The data

□ □ □ □ □

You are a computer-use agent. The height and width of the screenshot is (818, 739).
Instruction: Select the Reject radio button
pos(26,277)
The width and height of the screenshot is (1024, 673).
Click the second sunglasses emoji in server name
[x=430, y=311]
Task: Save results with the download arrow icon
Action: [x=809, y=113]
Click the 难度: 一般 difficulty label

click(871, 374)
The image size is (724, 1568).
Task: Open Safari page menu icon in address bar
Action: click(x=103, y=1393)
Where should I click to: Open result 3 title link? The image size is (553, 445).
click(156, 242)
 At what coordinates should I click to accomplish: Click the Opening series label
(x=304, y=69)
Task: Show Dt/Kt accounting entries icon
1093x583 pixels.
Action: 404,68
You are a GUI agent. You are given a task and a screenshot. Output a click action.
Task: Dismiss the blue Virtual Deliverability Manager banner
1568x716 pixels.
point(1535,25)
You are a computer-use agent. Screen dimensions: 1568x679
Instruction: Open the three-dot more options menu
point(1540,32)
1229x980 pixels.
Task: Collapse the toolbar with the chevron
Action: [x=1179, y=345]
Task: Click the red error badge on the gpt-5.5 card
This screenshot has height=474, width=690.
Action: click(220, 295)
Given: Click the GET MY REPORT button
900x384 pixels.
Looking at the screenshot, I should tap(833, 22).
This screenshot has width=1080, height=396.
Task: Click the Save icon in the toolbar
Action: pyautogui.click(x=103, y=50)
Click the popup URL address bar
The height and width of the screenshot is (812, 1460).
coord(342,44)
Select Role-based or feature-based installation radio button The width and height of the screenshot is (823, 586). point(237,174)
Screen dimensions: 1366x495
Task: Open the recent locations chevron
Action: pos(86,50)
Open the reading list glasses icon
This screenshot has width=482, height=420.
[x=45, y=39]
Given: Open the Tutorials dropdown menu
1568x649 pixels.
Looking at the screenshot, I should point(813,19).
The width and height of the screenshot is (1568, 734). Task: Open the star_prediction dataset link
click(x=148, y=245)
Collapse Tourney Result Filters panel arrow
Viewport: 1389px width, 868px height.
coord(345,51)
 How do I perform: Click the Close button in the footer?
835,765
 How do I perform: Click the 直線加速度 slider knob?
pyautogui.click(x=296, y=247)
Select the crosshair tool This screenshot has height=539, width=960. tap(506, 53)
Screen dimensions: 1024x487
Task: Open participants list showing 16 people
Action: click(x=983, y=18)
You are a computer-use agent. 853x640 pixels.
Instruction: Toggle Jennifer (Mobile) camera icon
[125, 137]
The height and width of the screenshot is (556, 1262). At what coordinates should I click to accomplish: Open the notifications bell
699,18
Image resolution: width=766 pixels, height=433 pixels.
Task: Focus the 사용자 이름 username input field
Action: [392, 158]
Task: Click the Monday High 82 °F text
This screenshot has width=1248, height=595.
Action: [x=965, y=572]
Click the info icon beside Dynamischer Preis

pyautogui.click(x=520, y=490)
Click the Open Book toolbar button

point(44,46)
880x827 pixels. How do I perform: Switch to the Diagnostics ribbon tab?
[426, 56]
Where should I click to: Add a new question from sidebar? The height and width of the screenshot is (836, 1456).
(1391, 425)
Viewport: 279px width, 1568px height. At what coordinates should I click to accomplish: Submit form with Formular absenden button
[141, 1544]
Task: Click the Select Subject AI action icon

□ □ □ □ □

Your instructions
Copy each line of the material exactly as written.

Answer area
You are a computer-use agent. The height and width of the screenshot is (818, 739).
Instruction: Select the Reject radio button
pos(26,277)
The width and height of the screenshot is (1024, 673).
Click the second sunglasses emoji in server name
[x=430, y=311]
Task: Save results with the download arrow icon
Action: [x=809, y=113]
Click the 难度: 一般 difficulty label

click(871, 374)
The image size is (724, 1568).
Task: Open Safari page menu icon in address bar
Action: click(x=103, y=1393)
Where should I click to: Open result 3 title link? The image size is (553, 445).
click(156, 242)
 At what coordinates should I click to accomplish: Click the Opening series label
(x=304, y=69)
Task: Show Dt/Kt accounting entries icon
1093x583 pixels.
Action: 404,68
You are a GUI agent. You are given a task and a screenshot. Output a click action.
Task: Dismiss the blue Virtual Deliverability Manager banner
1568x716 pixels.
point(1535,25)
You are a computer-use agent. Screen dimensions: 1568x679
Instruction: Open the three-dot more options menu
point(1540,32)
1229x980 pixels.
Task: Collapse the toolbar with the chevron
Action: [x=1179, y=345]
Task: Click the red error badge on the gpt-5.5 card
This screenshot has height=474, width=690.
Action: click(220, 295)
Given: Click the GET MY REPORT button
900x384 pixels.
Looking at the screenshot, I should tap(833, 22).
This screenshot has width=1080, height=396.
Task: Click the Save icon in the toolbar
Action: pyautogui.click(x=103, y=50)
Click the popup URL address bar
The height and width of the screenshot is (812, 1460).
coord(342,44)
Select Role-based or feature-based installation radio button The width and height of the screenshot is (823, 586). point(237,174)
Screen dimensions: 1366x495
Task: Open the recent locations chevron
Action: pos(86,50)
Open the reading list glasses icon
This screenshot has width=482, height=420.
[x=45, y=39]
Given: Open the Tutorials dropdown menu
1568x649 pixels.
Looking at the screenshot, I should point(813,19).
The width and height of the screenshot is (1568, 734). Task: Open the star_prediction dataset link
click(x=148, y=245)
Collapse Tourney Result Filters panel arrow
Viewport: 1389px width, 868px height.
coord(345,51)
 How do I perform: Click the Close button in the footer?
835,765
 How do I perform: Click the 直線加速度 slider knob?
pyautogui.click(x=296, y=247)
Select the crosshair tool This screenshot has height=539, width=960. tap(506, 53)
Screen dimensions: 1024x487
Task: Open participants list showing 16 people
Action: click(x=983, y=18)
You are a computer-use agent. 853x640 pixels.
Instruction: Toggle Jennifer (Mobile) camera icon
[125, 137]
The height and width of the screenshot is (556, 1262). At what coordinates should I click to accomplish: Open the notifications bell
699,18
Image resolution: width=766 pixels, height=433 pixels.
Task: Focus the 사용자 이름 username input field
Action: [392, 158]
Task: Click the Monday High 82 °F text
This screenshot has width=1248, height=595.
Action: [x=965, y=572]
Click the info icon beside Dynamischer Preis

pyautogui.click(x=520, y=490)
Click the Open Book toolbar button

point(44,46)
880x827 pixels. How do I perform: Switch to the Diagnostics ribbon tab?
[426, 56]
Where should I click to: Add a new question from sidebar? The height and width of the screenshot is (836, 1456).
(1391, 425)
Viewport: 279px width, 1568px height. At what coordinates should I click to accomplish: Submit form with Formular absenden button
[141, 1544]
Task: Click the Select Subject AI action icon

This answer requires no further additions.